- Assigned task: Every line below from the one containing "1017x423 pixels." through the one containing "This screenshot has height=455, width=1278." must be transcribed exactly. Omit all lines outside that stretch.

========================================

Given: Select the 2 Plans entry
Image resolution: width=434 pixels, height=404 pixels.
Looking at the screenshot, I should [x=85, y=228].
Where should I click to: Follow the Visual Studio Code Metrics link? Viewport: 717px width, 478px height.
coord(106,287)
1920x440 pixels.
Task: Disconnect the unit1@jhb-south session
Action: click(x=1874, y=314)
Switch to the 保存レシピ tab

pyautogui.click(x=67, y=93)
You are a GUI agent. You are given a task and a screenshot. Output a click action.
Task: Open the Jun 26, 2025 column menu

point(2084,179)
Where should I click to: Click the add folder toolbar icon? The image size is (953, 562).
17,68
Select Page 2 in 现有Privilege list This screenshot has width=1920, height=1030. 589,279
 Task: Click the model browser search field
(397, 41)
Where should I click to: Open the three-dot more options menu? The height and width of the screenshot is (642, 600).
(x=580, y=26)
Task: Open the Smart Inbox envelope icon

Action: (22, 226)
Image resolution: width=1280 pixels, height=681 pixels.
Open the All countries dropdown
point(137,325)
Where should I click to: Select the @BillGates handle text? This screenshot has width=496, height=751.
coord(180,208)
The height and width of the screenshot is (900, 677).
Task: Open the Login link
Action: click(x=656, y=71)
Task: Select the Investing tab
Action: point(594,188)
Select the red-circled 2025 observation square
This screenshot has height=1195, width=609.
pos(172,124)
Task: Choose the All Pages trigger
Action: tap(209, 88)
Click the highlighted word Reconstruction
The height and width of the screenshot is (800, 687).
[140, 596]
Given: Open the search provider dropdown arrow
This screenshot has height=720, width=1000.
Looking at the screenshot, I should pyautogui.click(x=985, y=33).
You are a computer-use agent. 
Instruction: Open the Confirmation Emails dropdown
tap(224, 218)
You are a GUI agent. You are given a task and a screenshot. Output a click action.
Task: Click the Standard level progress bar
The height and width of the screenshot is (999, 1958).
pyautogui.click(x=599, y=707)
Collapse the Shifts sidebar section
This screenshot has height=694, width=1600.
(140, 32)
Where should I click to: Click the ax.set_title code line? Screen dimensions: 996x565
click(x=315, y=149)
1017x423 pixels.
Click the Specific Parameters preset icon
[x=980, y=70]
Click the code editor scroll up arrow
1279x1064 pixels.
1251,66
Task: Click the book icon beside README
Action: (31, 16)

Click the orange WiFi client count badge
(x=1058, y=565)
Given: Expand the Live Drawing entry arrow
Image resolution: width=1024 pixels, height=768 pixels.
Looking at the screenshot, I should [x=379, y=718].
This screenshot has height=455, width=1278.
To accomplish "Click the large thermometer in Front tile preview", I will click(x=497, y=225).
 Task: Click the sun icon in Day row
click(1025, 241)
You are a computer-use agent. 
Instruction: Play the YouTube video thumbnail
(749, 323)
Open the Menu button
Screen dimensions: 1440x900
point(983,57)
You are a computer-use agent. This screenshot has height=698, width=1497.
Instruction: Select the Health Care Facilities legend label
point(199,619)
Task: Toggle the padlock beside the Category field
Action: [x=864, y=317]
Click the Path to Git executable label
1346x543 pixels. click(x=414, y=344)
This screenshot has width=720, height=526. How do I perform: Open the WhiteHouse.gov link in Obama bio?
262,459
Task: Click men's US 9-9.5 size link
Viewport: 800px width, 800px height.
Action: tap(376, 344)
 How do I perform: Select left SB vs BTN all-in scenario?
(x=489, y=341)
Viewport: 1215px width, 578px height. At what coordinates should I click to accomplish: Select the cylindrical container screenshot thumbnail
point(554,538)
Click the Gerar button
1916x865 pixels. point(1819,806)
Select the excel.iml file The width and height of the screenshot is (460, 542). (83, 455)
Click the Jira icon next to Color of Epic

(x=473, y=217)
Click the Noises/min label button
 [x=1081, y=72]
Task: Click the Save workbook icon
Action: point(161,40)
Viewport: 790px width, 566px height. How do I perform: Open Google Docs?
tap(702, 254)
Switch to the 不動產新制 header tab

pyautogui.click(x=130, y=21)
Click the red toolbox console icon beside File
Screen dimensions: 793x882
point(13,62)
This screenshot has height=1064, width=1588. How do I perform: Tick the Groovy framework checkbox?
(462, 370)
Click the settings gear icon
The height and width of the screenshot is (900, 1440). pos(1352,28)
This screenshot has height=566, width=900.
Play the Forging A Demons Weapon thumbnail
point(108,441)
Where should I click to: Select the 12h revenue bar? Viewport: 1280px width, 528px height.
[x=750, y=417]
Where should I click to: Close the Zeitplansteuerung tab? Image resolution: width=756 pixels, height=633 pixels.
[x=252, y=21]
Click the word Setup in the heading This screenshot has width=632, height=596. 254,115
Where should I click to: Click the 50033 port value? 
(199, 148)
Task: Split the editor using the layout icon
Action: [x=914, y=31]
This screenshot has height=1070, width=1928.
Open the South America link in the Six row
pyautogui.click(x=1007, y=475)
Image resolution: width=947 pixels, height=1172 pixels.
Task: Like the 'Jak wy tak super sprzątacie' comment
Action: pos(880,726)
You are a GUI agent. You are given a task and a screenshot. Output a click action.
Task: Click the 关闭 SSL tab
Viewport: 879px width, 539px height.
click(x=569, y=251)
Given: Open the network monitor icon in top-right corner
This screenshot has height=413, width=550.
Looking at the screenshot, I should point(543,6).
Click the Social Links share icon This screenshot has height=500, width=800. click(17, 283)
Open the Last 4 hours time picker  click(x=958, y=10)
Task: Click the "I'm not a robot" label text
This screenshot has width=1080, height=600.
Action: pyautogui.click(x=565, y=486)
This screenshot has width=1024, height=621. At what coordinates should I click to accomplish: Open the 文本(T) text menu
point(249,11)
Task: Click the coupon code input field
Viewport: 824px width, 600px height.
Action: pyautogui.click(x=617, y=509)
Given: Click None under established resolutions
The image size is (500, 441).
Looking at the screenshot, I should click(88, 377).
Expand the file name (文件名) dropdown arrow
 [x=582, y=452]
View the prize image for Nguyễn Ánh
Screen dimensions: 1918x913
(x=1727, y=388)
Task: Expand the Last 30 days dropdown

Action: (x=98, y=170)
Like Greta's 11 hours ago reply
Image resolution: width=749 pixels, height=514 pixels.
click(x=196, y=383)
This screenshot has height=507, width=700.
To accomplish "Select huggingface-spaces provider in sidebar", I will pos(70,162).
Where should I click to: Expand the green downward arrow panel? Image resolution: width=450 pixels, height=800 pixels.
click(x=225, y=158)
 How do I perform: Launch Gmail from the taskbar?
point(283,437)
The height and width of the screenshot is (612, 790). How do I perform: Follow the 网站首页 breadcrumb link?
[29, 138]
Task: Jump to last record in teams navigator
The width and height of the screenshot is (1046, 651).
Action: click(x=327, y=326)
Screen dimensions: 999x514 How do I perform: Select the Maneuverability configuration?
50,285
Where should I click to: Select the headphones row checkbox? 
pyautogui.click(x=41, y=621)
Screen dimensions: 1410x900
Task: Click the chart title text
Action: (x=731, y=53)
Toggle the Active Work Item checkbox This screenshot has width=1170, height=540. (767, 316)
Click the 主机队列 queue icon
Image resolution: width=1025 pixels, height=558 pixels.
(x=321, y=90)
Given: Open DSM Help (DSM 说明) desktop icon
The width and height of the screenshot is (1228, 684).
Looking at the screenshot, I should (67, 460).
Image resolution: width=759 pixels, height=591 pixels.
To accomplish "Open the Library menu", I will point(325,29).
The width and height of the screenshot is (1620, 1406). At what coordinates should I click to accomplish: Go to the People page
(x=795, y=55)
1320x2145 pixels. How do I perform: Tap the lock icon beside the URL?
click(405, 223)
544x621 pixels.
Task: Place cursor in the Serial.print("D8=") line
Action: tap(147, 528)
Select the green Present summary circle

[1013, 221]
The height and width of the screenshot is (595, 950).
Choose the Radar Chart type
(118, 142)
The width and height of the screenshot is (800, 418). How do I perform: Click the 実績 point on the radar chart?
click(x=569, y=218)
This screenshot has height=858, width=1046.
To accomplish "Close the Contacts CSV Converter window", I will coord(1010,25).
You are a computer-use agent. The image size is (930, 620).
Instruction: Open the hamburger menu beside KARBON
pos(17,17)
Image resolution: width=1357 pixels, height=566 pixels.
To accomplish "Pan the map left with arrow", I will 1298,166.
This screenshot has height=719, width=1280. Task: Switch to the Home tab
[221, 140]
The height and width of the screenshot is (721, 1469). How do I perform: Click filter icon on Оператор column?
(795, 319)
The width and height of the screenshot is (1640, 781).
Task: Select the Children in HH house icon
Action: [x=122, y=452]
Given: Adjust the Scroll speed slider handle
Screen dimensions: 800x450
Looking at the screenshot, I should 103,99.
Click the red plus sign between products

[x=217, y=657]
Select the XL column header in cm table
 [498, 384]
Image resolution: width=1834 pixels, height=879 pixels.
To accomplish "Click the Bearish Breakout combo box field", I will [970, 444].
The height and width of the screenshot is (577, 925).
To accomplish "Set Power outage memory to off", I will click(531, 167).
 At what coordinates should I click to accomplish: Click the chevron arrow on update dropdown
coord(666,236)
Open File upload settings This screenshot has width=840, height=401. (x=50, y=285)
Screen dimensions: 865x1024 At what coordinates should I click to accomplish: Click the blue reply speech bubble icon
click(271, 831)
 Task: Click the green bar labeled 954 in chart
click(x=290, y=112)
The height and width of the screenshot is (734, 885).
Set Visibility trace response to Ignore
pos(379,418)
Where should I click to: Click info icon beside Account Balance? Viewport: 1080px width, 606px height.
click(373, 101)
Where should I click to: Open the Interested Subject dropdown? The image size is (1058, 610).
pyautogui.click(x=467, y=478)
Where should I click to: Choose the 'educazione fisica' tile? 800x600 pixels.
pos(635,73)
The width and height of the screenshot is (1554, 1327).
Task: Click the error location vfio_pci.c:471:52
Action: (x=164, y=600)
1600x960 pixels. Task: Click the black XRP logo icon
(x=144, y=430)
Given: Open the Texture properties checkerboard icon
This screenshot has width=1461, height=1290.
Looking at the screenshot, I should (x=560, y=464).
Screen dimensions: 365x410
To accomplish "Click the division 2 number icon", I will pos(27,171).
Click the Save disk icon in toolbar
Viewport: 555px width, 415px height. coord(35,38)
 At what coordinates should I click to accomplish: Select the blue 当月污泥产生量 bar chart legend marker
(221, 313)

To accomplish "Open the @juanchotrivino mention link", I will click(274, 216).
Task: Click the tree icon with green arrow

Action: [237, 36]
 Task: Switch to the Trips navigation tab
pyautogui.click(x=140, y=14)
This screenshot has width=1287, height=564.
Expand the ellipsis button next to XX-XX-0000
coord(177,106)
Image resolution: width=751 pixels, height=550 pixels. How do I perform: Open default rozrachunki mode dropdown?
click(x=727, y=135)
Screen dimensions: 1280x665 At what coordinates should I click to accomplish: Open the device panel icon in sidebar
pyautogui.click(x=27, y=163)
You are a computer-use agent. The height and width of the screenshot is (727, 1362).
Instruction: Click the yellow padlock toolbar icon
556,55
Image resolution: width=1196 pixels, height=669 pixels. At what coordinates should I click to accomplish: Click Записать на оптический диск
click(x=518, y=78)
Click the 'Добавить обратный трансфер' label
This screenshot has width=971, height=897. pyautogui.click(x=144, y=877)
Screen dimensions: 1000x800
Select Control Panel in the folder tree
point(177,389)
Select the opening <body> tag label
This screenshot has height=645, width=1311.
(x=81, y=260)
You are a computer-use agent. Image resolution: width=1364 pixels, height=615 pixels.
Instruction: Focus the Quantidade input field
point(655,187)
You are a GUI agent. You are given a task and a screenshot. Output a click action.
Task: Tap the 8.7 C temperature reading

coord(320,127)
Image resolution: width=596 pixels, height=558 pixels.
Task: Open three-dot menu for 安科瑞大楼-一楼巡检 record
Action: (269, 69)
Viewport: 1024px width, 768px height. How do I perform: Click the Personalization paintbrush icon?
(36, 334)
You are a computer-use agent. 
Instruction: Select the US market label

========================================

- Response to this task:
1017x423 pixels.
Click the Specific Parameters preset icon
[x=980, y=70]
Click the code editor scroll up arrow
1279x1064 pixels.
1251,66
Task: Click the book icon beside README
Action: (31, 16)

Click the orange WiFi client count badge
(x=1058, y=565)
Given: Expand the Live Drawing entry arrow
Image resolution: width=1024 pixels, height=768 pixels.
Looking at the screenshot, I should [x=379, y=718].
This screenshot has height=455, width=1278.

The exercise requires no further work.